The cornea is a transparent tissue in front of the eye that refracts the light and makes vision possible. A slight change in the geometry of cornea remarkably affects the optical power. Biomechanical study of cornea can reveal much about its performance and function. Numerical techniques such as the finite element method (FEM) have been extensively implemented as effective and non-invasive methods for analyzing corneal mechanics and possible disorders. The focus of this dissertation is to use finite element analysis for studying biomechanical behavior of the cornea. This work also allows reviewing different applications of FEM in studying corneal diseases, surgery predictions, impact simulations and clinical applications. In some mammalian corneas such as mice and rats, the epithelial cells assort themselves into patterns that resemble spirals.
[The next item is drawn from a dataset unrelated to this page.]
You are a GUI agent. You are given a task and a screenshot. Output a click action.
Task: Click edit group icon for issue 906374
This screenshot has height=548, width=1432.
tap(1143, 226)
The patterned arrangement of the corneal epithelial cells implies existence of some global processes or forces. However, a definitive explanation of the cause of these spiral patterns has not been determined. Studying the generation of these patterns is important as it may lead to greater understanding of corneal development and possible disorders. We propose here that the stresses and strains on the cornea surface facilitate sliding of epithelial cells into spiral patterns. In this dissertation, a framework for explaining the generation of this poorly understood phenomenon is presented. To this end, a finite element computer code is developed to perform three-dimensional and large deformation modeling of mammalian cornea. The cornea model includes the effect of preferentially oriented and dispersed collagen fibrils embedded in nearly incompressible matrix. The deformation, stresses and strain distribution in the cornea subjected to pressure (intraocular pressure) is investigated. An algorithm is devised to track the pathlines of critical strain directions that tend to form spiral pattern. These patterns are finally matched with logarithmic spirals obtained from confocal images of the rat cornea. We conclude that the mechanical behavior of the cornea may cause the observed spiral patterns.